Problem while parallelizing loops

Hello, i have the following problem and hope you have advice for me. I try to change the following code to the gpu:

	!Temp Array!
	temp(1) = nin1
	temp(2) = nout1
	temp(3) = atb
	temp(4) = after
	temp(5) = atn
	temp2(1) = cr2
	temp2(2) = ci2
	temp2(3) = cr3
	temp2(4) = ci3
	temp2(5) = bb
	!END Temp Array

!$acc data region local(r,r1,r2,r3,s,s1,s2,s3,ninout) 
!$acc* copyin(temp(1:5),temp2(1:5),zin(1:2,1:nfft,:))
!$acc* copyout(zout)
!$acc region do independent
        do ib=1,before
	!Ninout Array!
	ninout(1)=temp(1)+(ib*temp(4))
	ninout(2)=ninout(1)+temp(3)
        ninout(3)=ninout(2)+temp(3)
        ninout(4)=temp(2)+(ib*temp(5))
	ninout(5)=ninout(4)+temp(4)
	ninout(6)=ninout(5)+temp(4)
	!END Ninout Array!
        do j=1,nfft
        r1=zin(1,j,ninout(1))
        s1=zin(2,j,ninout(1))
        r=zin(1,j,ninout(2))
        s=zin(2,j,ninout(2))
        r2=r*temp2(1) - s*temp2(2)
        s2=r*temp2(2) + s*temp2(1)
        r=zin(1,j,ninout(3))
        s=zin(2,j,ninout(3))
        r3=r*temp2(3) - s*temp2(4)
        s3=r*temp2(4) + s*temp2(3)
        r=r2 + r3
        s=s2 + s3
        zout(1,j,ninout(4)) = r + r1
        zout(2,j,ninout(4)) = s + s1
        r1=r1 - .5d0*r
        s1=s1 - .5d0*s
        r2=temp2(5)*(r2-r3)
        s2=temp2(5)*(s2-s3)
        zout(1,j,ninout(5)) = r1 - s2 
        zout(2,j,ninout(5)) = s1 + r2
        zout(1,j,ninout(6)) = r1 + s2 
        zout(2,j,ninout(6)) = s1 - r2
	enddo
	enddo
!acc end region
!$acc end data region

The Compiler tells me :

710, Generating local(ninout(:))
Generating local(s3)
Generating local(s2)
Generating local(s1)
Generating local(s)
Generating local(r3)
Generating local(r2)
Generating local(r1)
Generating local®
Generating copyout(zout(:,:,:))
Generating copyin(zin(:,:nfft,:))
Generating copyin(temp2(:))
Generating copyin(temp(:))
713, Generating compute capability 1.3 binary
Generating compute capability 2.0 binary
714, Loop is parallelizable
Accelerator kernel generated
714, !$acc do parallel, vector(256) ! blockidx%x threadidx%x
Cached references to size [5] block of ‘temp’
Cached references to size [6] block of ‘ninout’
Cached references to size [5] block of ‘temp2’
CC 1.3 : 22 registers; 180 shared, 16 constant, 0 local memory bytes; 50% occupancy
CC 2.0 : 33 registers; 92 shared, 100 constant, 0 local memory bytes; 50% occupancy
723, Loop is parallelizable


But if I run the programm the following error occurs

call to EventSynchronize returned error 700: Launch failed
CUDA driver version: 3020

Accelerator Kernel Timing data
/home/gast/SOURCE/./gfft.f
fftstp
713: region entered 1 time
time(us): init=0
714: kernel launched 1 times
grid: [1] block: [256]
time(us): total=0 max=0 min=0 avg=0
/home/gast/SOURCE/./gfft.f
fftstp
710: region entered 1 time
time(us): init=78930
data=88

I guess it has something to do with the definition of the array, because the compiler seems to not take the values i’ve entered for the dimensions.

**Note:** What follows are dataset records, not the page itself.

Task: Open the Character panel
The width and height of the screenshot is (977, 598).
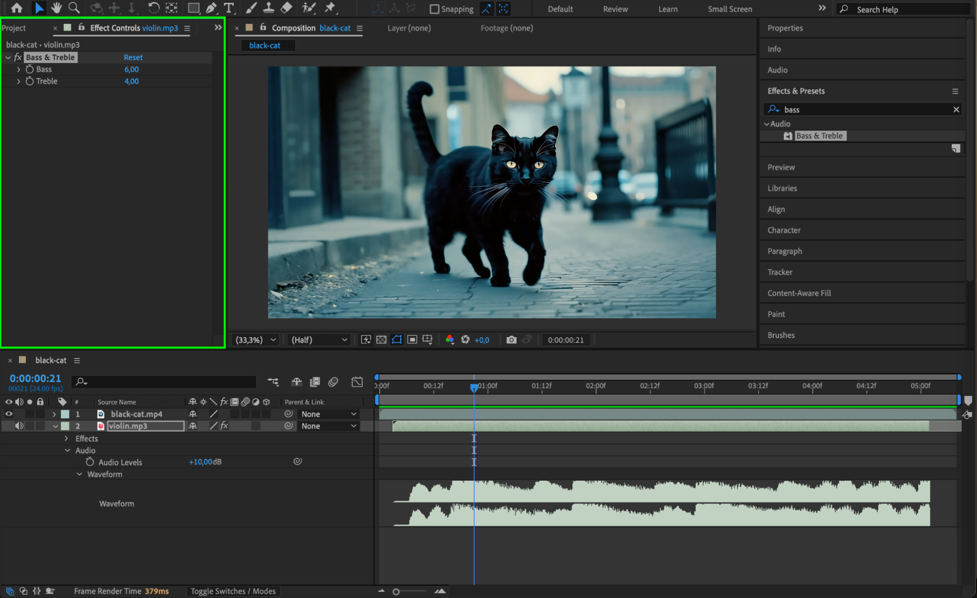Action: coord(783,230)
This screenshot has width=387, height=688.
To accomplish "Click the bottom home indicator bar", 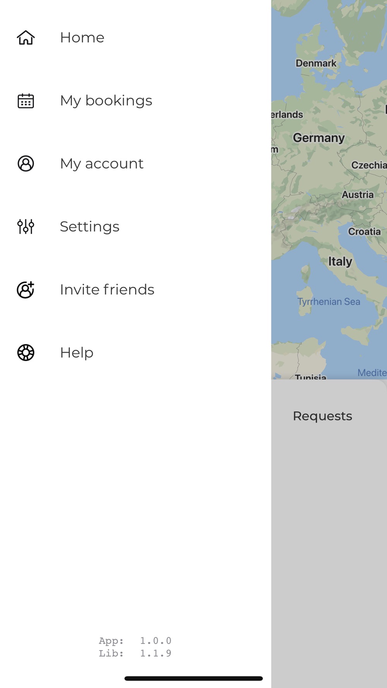I will (x=194, y=678).
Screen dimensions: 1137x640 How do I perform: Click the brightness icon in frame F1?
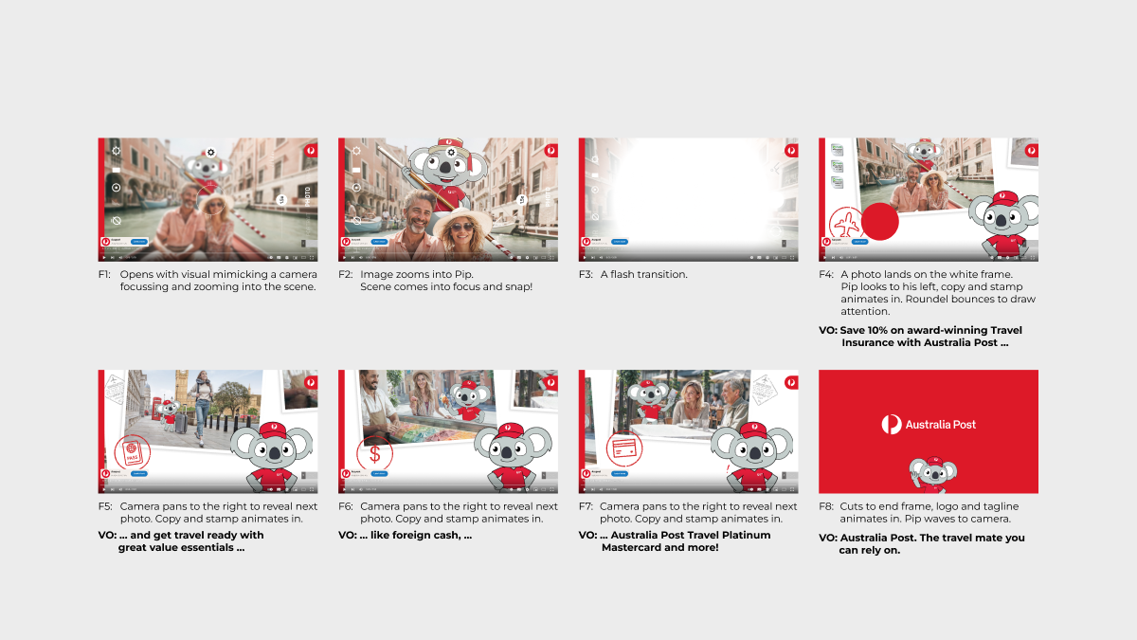116,151
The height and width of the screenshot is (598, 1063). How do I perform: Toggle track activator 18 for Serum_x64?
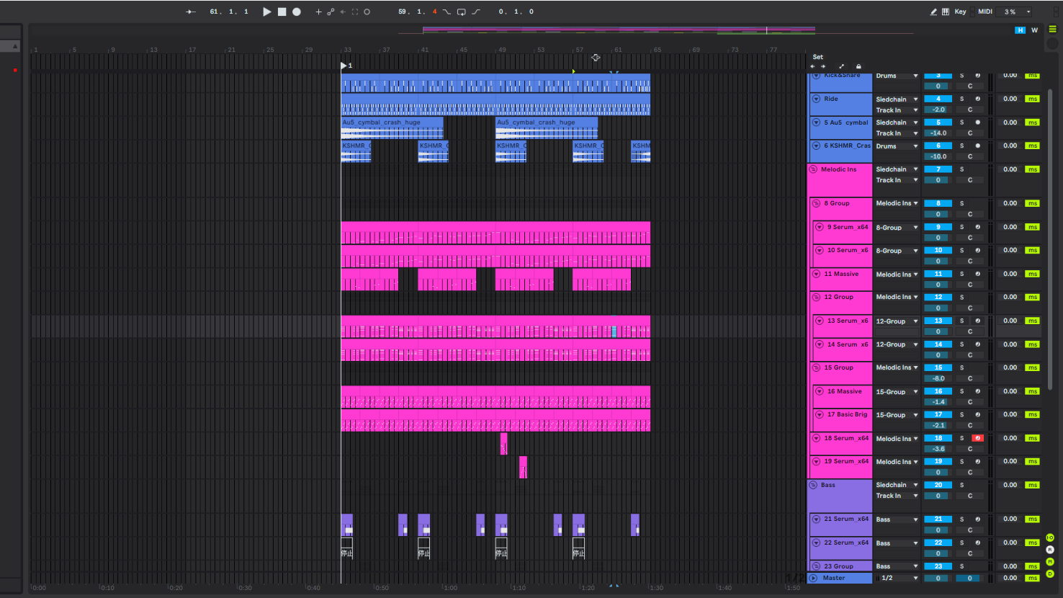(938, 438)
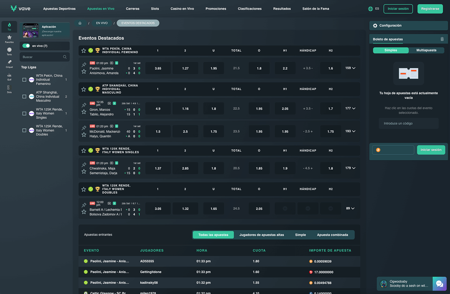This screenshot has height=294, width=450.
Task: Open the live chat bubble icon
Action: click(x=439, y=284)
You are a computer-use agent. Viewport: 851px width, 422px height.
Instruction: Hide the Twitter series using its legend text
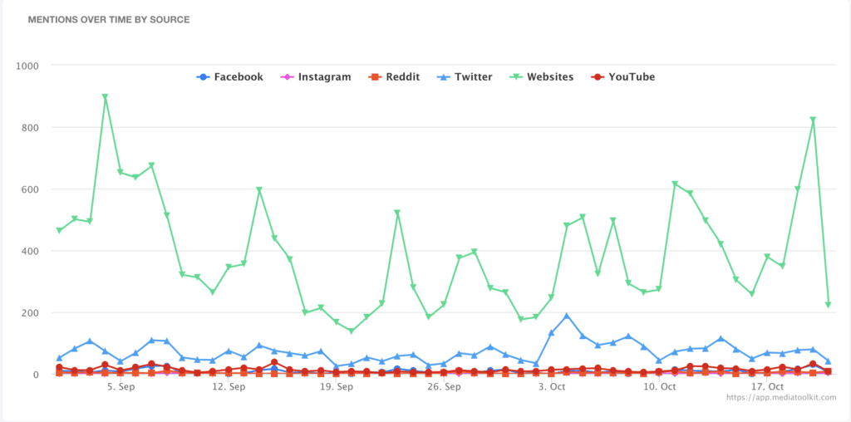click(473, 77)
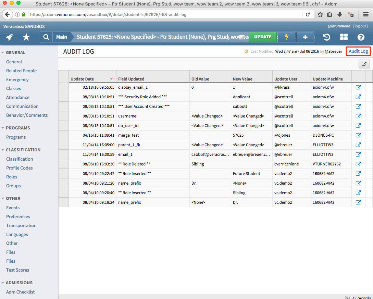
Task: Open favorites via the star icon
Action: [x=26, y=37]
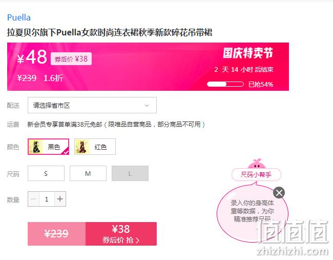The width and height of the screenshot is (333, 260).
Task: Increase quantity with the plus button
Action: [60, 199]
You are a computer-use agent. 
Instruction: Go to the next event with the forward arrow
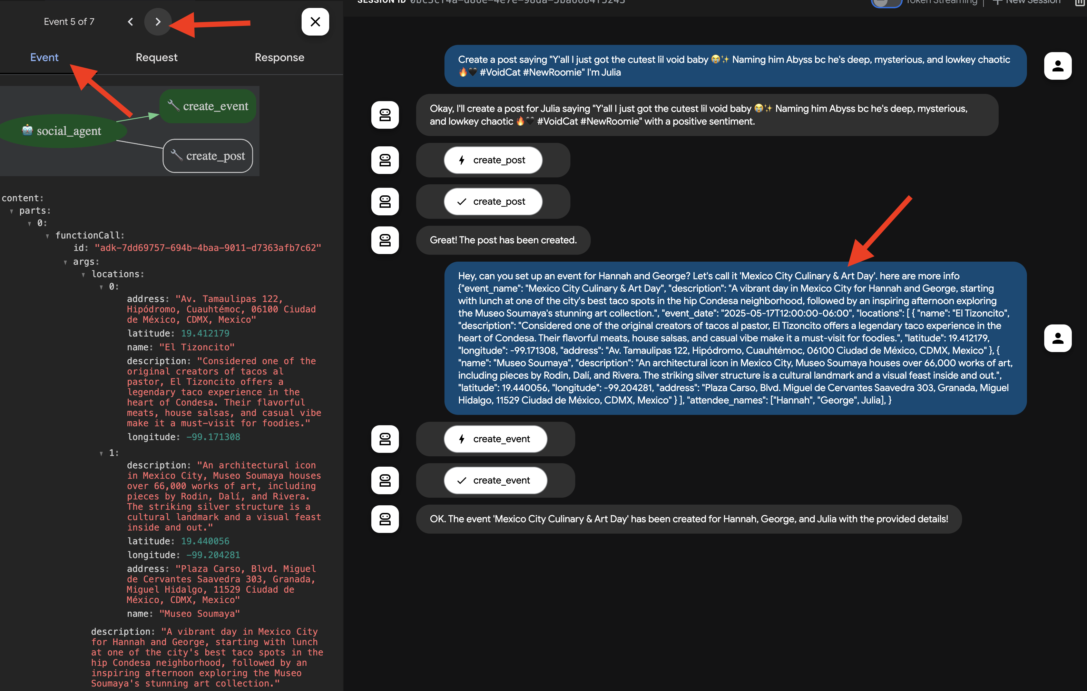coord(158,22)
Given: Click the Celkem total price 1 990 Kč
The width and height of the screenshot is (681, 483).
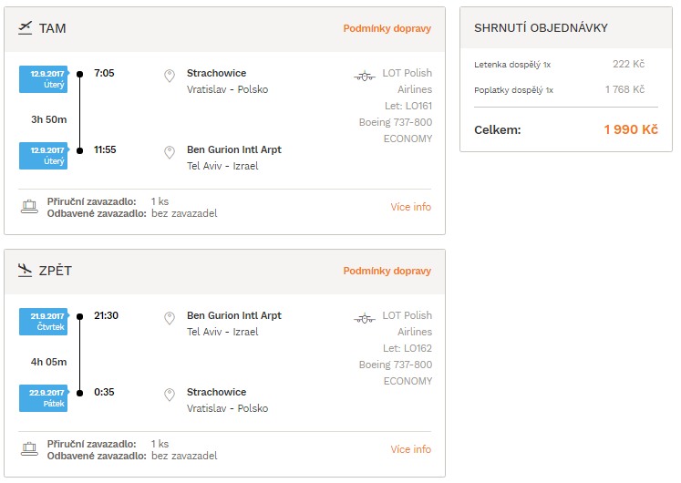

Were I wrote a (1:2,1:nfft,:)
he makes (:,:nfft,:) or am I wrong here. Its a very large program and i try to parallelize only some time consuming parts. I dont know exactly which dimensions the third dimension for the array zin and zout will be. Is there a way to define them open in the third dimension?

Thanks very much

Hi uni-gw

I guess it has something to do with the definition of the array, because the compiler seems to not take the values i’ve entered for the dimensions. Were I wrote a (1:2,1:nfft,:)
he makes (:,:nfft,:)

I doubt that this is the problem. The “:” just means the full extent which I assume for zin is “1:2”, and “:nfft” is short-hand for “1:nfft” since 1 is the lower-bound.

call to EventSynchronize returned error 700: Launch failed

This typically means that your device kernel abnormally aborted or some reason. The first thing I would check is if all values of ninout are less than the bounds of zout’s third dimension. An out-of-bounds error is the most common cause (at for the ones I’ve looked at).


grid: [1] block: [256]

A secondary issue is the poor schedule being generated will lead to poor performance. You may wish to consider moving the ninout initialization code inside the j loop since this code inhibits the parallelization of the j loop. Unless ‘before’ is very large, the cost of the extra computation should be offset by the additional parallelization.

Also, if it’s possible, you should move ‘j’ to the first dimension of your arrays. This will allow for contiguous data access across the threads and limit memory divergence. (http://www.pgroup.com/lit/articles/insider/v2n1a5.htm)

Something like:

!$acc data region local(r,r1,r2,r3,s,s1,s2,s3,ninout)
!$acc* copyin(temp(1:5),temp2(1:5),zin(1:2,1:nfft,:))
!$acc* copyout(zout)
!$acc region do independent
        do ib=1,before
!$acc region do independent
        do j=1,nfft

   !Ninout Array!
   ninout(1)=temp(1)+(ib*temp(4))
   ninout(2)=ninout(1)+temp(3)
        ninout(3)=ninout(2)+temp(3)
        ninout(4)=temp(2)+(ib*temp(5))
   ninout(5)=ninout(4)+temp(4)
   ninout(6)=ninout(5)+temp(4)
   !END Ninout Array!

        r1=zin(j,1,ninout(1))
        s1=zin(j,2,ninout(1)) 
...

Hope this helps,
Mat